The major surveillance techniques include:
* Video cameras monitoring buildings, shopping streets and residential areas. Automatic systems can now recognise vehicle number plates and faces.
* Software that analyses spending habits and the data sold to businesses. When we call service centres or apply for loans, insurance or mortgages, how quickly we are served and what we are offered can depend on what we spend, where we live and who we are.
* Electronic tags to monitor offenders on probation.
* DNA taken from those arrested by the police and placed on a database.
* Information stored about foreign travel.

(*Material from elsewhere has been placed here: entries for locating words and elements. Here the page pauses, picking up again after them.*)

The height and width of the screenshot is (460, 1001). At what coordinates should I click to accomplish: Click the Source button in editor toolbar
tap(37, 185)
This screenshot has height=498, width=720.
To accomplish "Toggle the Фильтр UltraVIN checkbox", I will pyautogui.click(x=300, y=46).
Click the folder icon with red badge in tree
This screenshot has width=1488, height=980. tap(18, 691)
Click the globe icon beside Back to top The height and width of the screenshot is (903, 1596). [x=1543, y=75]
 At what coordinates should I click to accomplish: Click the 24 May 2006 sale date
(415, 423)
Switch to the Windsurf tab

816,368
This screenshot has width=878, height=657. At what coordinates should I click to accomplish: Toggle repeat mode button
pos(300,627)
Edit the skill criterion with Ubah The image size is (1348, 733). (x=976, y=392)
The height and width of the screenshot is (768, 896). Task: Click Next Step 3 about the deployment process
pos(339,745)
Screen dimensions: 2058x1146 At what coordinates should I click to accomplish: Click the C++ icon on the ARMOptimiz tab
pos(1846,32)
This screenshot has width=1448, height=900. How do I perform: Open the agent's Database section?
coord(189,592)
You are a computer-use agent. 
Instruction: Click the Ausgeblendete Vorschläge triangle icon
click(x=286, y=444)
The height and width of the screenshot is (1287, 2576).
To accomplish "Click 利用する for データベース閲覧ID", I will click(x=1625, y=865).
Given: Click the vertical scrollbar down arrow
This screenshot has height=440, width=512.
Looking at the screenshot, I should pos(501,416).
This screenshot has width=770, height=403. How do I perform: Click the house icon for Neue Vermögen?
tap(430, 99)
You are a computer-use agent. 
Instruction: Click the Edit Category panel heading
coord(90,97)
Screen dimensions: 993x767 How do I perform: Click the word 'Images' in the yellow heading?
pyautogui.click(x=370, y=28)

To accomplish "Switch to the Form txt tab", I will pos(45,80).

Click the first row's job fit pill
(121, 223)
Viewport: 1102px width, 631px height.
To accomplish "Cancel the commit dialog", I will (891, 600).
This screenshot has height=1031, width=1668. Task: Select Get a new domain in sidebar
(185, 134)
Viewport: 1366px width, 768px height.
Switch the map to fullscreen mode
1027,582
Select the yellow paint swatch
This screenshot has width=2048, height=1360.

* Smart cards in schools to determine where children are, what they eat or the books they borrow.
* Taps on telephones, e-mails and internet use that can screened for key words and phrases by British and US intelligence services.
Some more facts:
* The national DNA database holds profiles on about 3.5 million people.
* There are an estimated 4.2 million CCTV cameras in Britain: one for every 14 people.
* More than half of the UK population posseses a loyalty card issued by the firm that operates the Nectar scheme.
* Since 2002 there have been more than 8 million criminal records checks for jobs, of which around 400,000 contained convictions or police intelligence information.
* There are plans to expand capacity to read vehicle number plates from 35 million reads per day to 50 million by 2008.
* Some 216 catalogue companies in the UK are signed up to the Abacus data-sharing consortium, with information on 26 million individuals.
* The database of fingerprints contains nearly 6 million sets of prints.
* An individual can be captured on more than 300 cameras each day.
* By the end of 2002 law enforcement bodies had made more than 400,000 requests for data from mobile network operators.
* The number of motorists caught by speed cameras rose from 300,000 in 1996 to over 2 million in 2004.
* In the year to April 2005 some 631 adults and 5,751 juveniles were electronically tagged.
Now, it seems as if our ruling class have digested 1984 and 'seen the benefits'. People, something needs to be done to stop this madness in its tracks, before Orwells vision really does become a reality.